La figura dello scrittore nell’iconografia comune – scontroso, cupo e solitario – mal si concilia con la spettacolarizzazione della propria vita tipico di Instagram, nonostante i tavolini cosparsi di carte dove magari passeggia un gatto – con perché no sullo sfondo l’opera omnia di Arbasino – vadano a braccetto con moltissimi filtri digitali. Al tempo stesso, insospettabili e variegate sono le connessioni fra il social network nato nel 2010 e l’arte libresca.
Muovo a sostegno di questa tesi una prova. Ho fatto un esperimento che potete provare anche voi facilissimamente a casa: ho preso La società dello spettacolo, di Guy Debord, e ho sostituito la parola spettacolo con la parola Instagram. E il libro non perde in efficacia. Anzi dice cose bellissime, come per esempio
“Instagram si presenta nello stesso tempo come la società stessa, come una parte della società, e come strumento di unificazione.
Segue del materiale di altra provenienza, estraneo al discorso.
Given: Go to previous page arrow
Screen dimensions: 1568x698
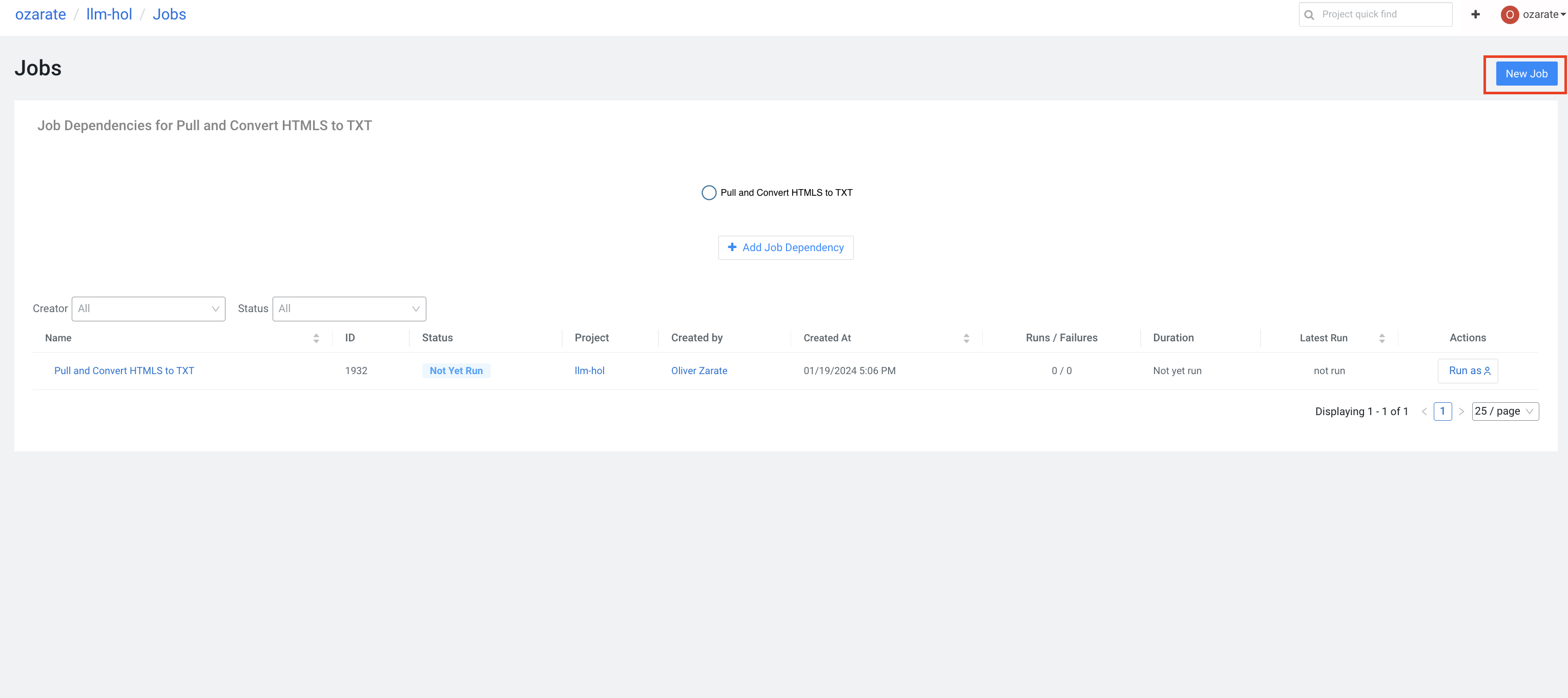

In quanto parte della società esso è espressamente il settore che concentra ogni sguardo e ogni coscienza.”
“Instagram non è un insieme di immagini, ma un rapporto sociale fra individui, mediato dalle immagini”
“Il carattere fondamentalmente tautologico di Instagram deriva dal semplice fatto che i suoi mezzi sono al tempo spesso il suo scopo. Esso è il sole che non tramonta mai sull’impero della passività moderna. Esso copre l’intera superficie del mondo e si bagna indefinitivamente della propria gloria”
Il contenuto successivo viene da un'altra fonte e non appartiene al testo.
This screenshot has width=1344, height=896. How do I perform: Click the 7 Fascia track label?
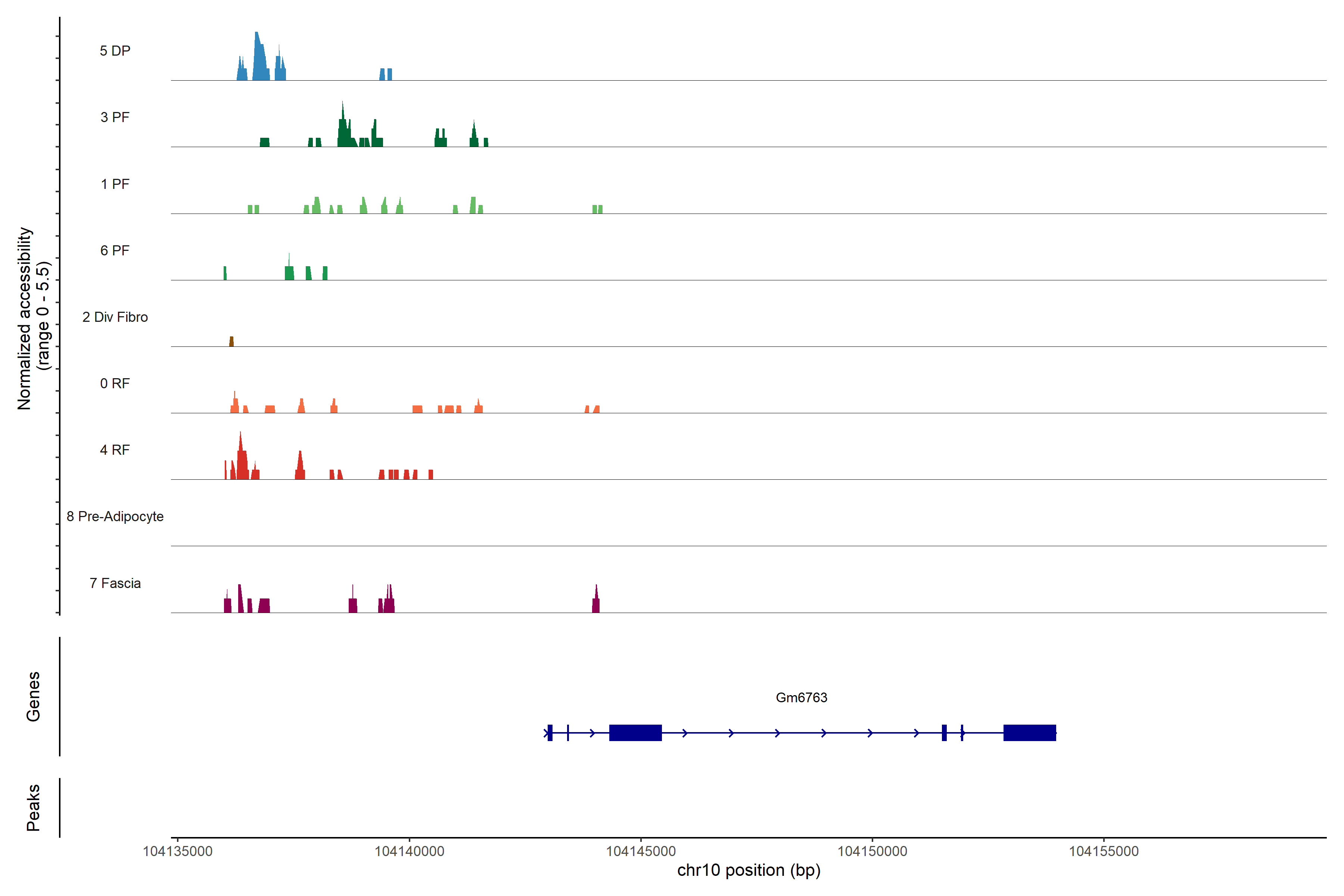click(x=115, y=583)
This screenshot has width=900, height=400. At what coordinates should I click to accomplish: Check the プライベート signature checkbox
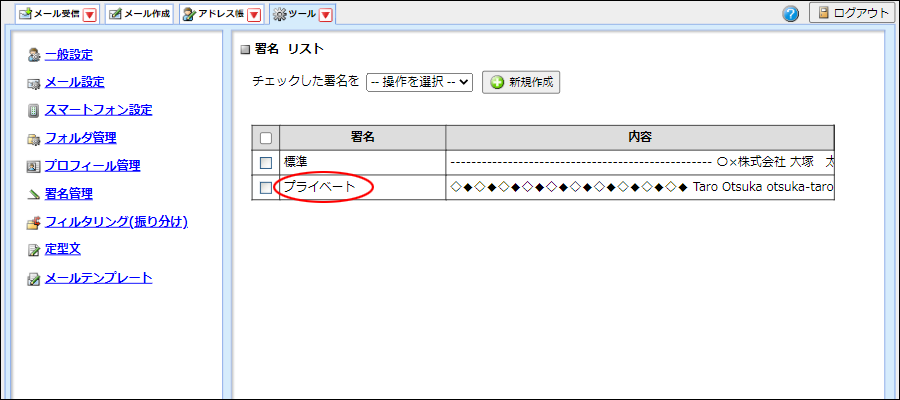point(266,187)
E siamo solo a pagina tre.
Qualcuno fra i più spericolati ha suggerito anche l’esercizio letterario di rileggere e riscrivere i classici della letteratura includendo i vari strumenti di interazione mediata da uno schermo. Che ne sarebbe stato, con Tinder, di Emma Bovary? E se Charles le avesse sgamato i messaggi sul cellulare a cento pagine della fine? Chi può negare che Lolita, per esempio, con snapchat, ne avrebbe guadagnato in scorrevolezza della trama? Che ne sarebbe stato di Swann, paparazzato su Dagospia? Ma è un esercizio sterile, e qua a Finzioni gli esercizi sterili sono guardati dall’alto al basso.
Instagram dunque può essere metodo di osservazione dell’umanità, non solo ricercando il termine #breakfast all’ora in cui i giapponesi fanno colazione, ma anche studiando la vita di qualche autore contemporaneo. Gli scrittori su Instagram ci sono, se pur pochini. Ma lottano insieme a noi. Eccone un parziale censimento.
Bret Easton Ellis
La vita di Bret abbraccia un’estetica figlia dell’edonismo reganiano, di un certo stile di vita americano a noi giunto, in forma di ombre fuori dalla caverna, attraverso Baywatch, Beverly Hills 90210, Orange County e Thomas Pynchon.
La crisi dei mutui subprime ha avuto apparentemente una risonanza marginalissima sul lifestyle del cantore dei biglietti da visita. Bret ama la bella vita, Los Angeles, l’arte, rilassarsi con Dawson di Dawson’s Creek.
Oppure consumare pasti in ristoranti di cucina messicana-vegana accompagnato a popolarissimi attori porno, indossare un abito da sera alla festa dei Golden Globes, alla cena di Art Basel, bere molto Martini, confermare quel famoso mot secondo il quale i mercanti d’arte altro non sono che venditori d’auto usate che si danno delle arie. Bret, infatti, è anche artista, va in mostra in questi giorni a Beverly Hills, alla Gagosian Gallery, con un’esibizione il cui invito recita:
Dal suo profilo Instagram, dunque, si direbbe che Ellis abbia perso un filo della spontaneità di Meno di zero. Tuttavia, a volte, è come me e come te. Legge Il Cardellino, Knausgard,Purity e Ben Lerner, fuma White Widow guardando il Superbowl e se spende 22 sterline per un Oaxley Martini, poi se ne dispiace.
Bonus: Ellis si aggiudica manu militari, senza discussione, il premio Osvaldo Soriano.